波に揺れる甲羅の上。僕達はゆったりと海の上を進んでいた。まさか島、さらに移動手段は船でも漕ぐのかと思えば亀の上など……。
「この子には姿隠しの術がかけられていて、そのおかげで誰にも見つからず島と外を行き来できるんだよ」
「……へぇ」
「ボクらの故郷はバレると駄目だからね。この亀や大鳥を移動手段にしてるのさ」
「この亀って……魔物じゃねえのか?」
ヴァイスが甲羅を叩く。確かに、こんな大きな亀は見たことがない。ので、おそらく魔物だろう。
「そうだよ。でも、ボクらの移動手段である以上……友達や家族みたいなものだよ。労ってあげてね」
愛おしげに頭を撫でている。魔物と共存し、生活する……今までなら考えもしなかった光景だ。
「ん? でも三層でデメモコモコの首ぶった斬ってたよな?」
「デメ……ああ、キミ達はそう呼んでるんだっけ。まあ、斬るよ。食料と害を成すもの、それらは斬る」
さらりと、そう言ってのけた。先程まで亀を撫でていた顔とは違う。
「同じだろう? キミ達だって肉や魚を食べる、でも可愛がる動物は殺せない。そういうところの分別をつけていないと、ここじゃあ生きていけないよ」
彼女は大きく伸びをし、波の向こうを見る。分別、か。……家畜と愛玩動物の違い、そこを分けて考える。それは僕らが常の生活で、当たり前にしていたことなのだ。確かに何らおかしいことではない。
「そういやぁ、島って言ってたけど、そんなの見つかり放題なんじゃあないの?」
ロートの指摘にジルヴァは笑って「いい質問!」と答える。
「四層は海の上に浮かぶ島を渡っていくようになっている。三層と同じように、島同士は橋がかけられてるからね。けどボクらの住む島はその橋を落としている。海の中にぽつんと浮かぶ、木と岩だけの島さ」
孤島とは言ったが、そもそも橋を渡らずとも移動手段はあるのでは。
「わざわざ橋をわたらなくても、船漕げば一発なんじゃない?」
ロートの指摘、そのとおりだ。船を漕いで海上を進めば、島同士を迂回する必要もない。
「いい指摘だね。だけど無理なんだ。ここの海は島の百倍危険なのさ。ヴァイスの呑まれかけたタコだけじゃなく、怪魚にウミヘビ巨大生物! 船を漕いでも数分で海の底さ」
ゾッとする発言だ。僕達は大丈夫なのか? 今はゆったり進んでいるが……この下にはそんな危険生物達が潜んでいるというのに。ヴァイスが身を乗り出して、下を覗いてみる。

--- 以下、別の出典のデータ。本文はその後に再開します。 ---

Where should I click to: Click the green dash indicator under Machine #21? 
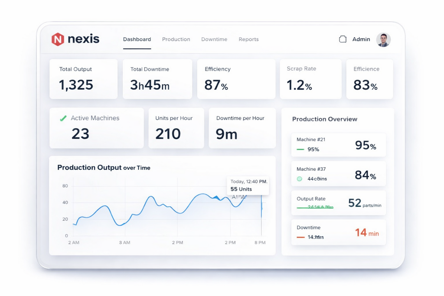point(300,150)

「この子のおかげで魔物達も気づかないから大丈夫! 落ちたらどうかわからないけど」
ヴァイスがそっと身を戻す。いい判断だ。
「見えてきたよ!」
指差す方向。こんもりと茂った木々の緑、そこから伸びるごつごつとした岩山。その岩山には、真ん中から割られたみたいに谷間がある。
「確かに岩と森しか無い島ですねー」
「そうだろうそうだろう? こっちは表側だから!」
表? 気になる言葉の後亀は方向転換。ゆっくりゆっくりと向きを変え、島の周りを回っていく。

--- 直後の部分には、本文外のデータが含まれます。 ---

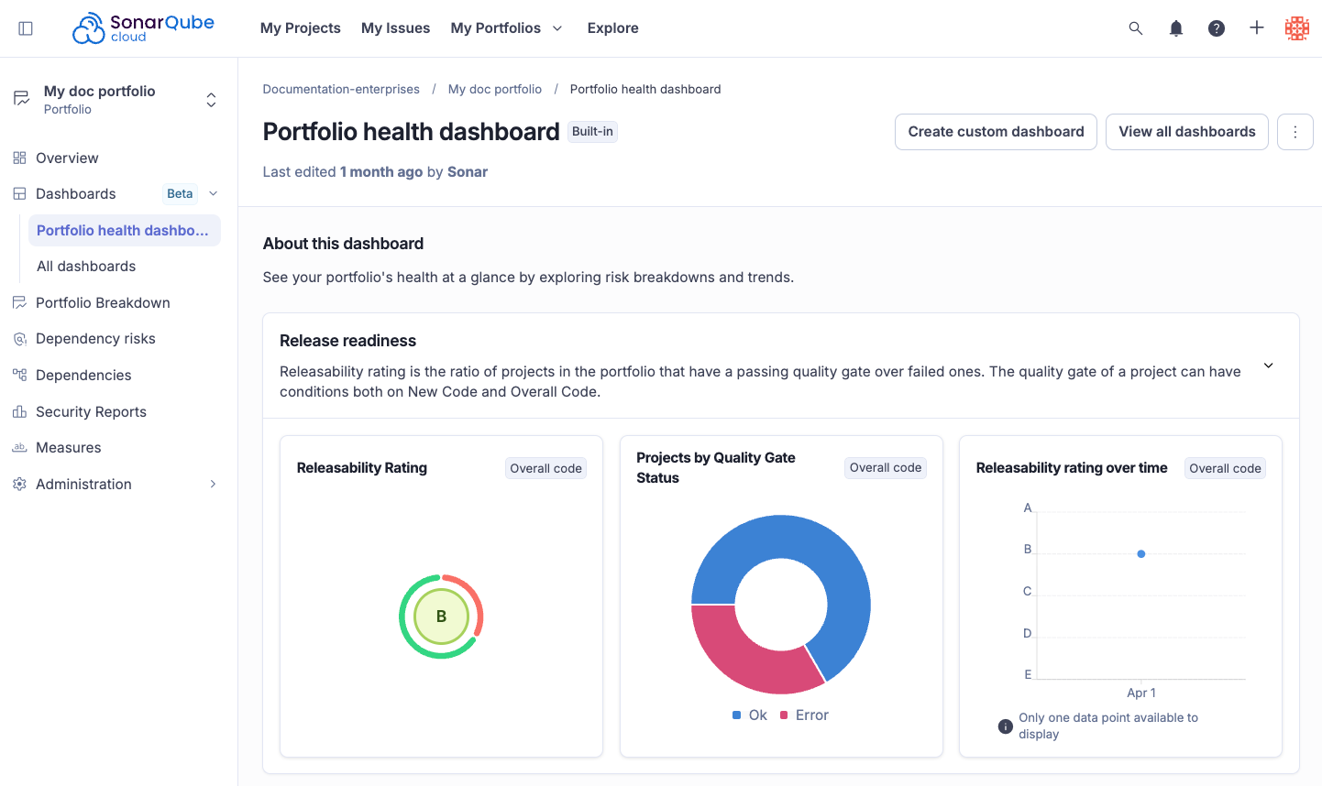Select the Security Reports sidebar icon
Image resolution: width=1322 pixels, height=786 pixels.
pos(19,411)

「表側は他の島から見える。でも裏側は四層の最端にある。だから、誰からも見られない」
谷間は狭そうに見えたが、三角状になっていたらしい。岩壁に張り付くように、家と足場が見て取れる。そして岩山の麓。そこに広がる茂みと木々、その隙間から見える──民家や石垣の数々。
「ようこそ、ボクの故郷へ」
そう言って──ジルヴァはにぃと笑った。